Adoration of the Shepherds by Hugo van der Goes
Hugo van der Goes (ca. 1440-1482) was one of the greatest Flemish painters of the second half of the 15th century. His strange and melancholy genius found expression in religious works of profound but often disturbing spirituality. Van der Goes’ art, with its affinities to Mannerism and his tortured personality, have inspired a particularly sympathetic response to contemporary viewers.
The Adoration of the Shepherds featured today is the most important work by the greatest Netherlandish painter of the late 15th century. The painting has a unique historical and artistic significance. The altar was donated to the Florentine church of San Egidio by Tommaso Portinari, who since 1465 had been living in princely style in Bruges as manager of the Medici family's commercial interests. The central panel is flanked by two wings depicting other members of the Portinari family and the family's patron saints, with a grisaille Annunciation on their reverse.
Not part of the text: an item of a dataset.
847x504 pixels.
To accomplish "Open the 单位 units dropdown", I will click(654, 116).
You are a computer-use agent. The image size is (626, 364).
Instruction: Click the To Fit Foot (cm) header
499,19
From an artistic point of view, the differences between this work and those of the preceding generation, and earlier paintings by the same master, are astounding. While space and anatomy are easily mastered, they are no longer major themes of the composition, The infant Jesus lies within an aureole in an outdoor square, surrounded by his Mary and Joseph, clusters of angels and the worshipping shepherds. The more or less circular arrangement of the figures can be perceived equally in three-dimensional and two-dimensional terms. A certain impression of spatial depth is suggested by the figures' varying distances from the front of the picture and by the oblique line running from the Antique-style column beside Joseph in the left-hand foreground, through the manger with the ox and ass, and on through the buildings in the middle ground. Its logic is overthrown, however, as the artist reverts to the medieval system in which figures are portrayed on a scale directly related to their importance—the hierarchy of size. Thus the angels in the foreground are surprisingly small in comparison to Mary and Joseph - a contrast repeated in the sizes of the donors and saints portrayed in the wings.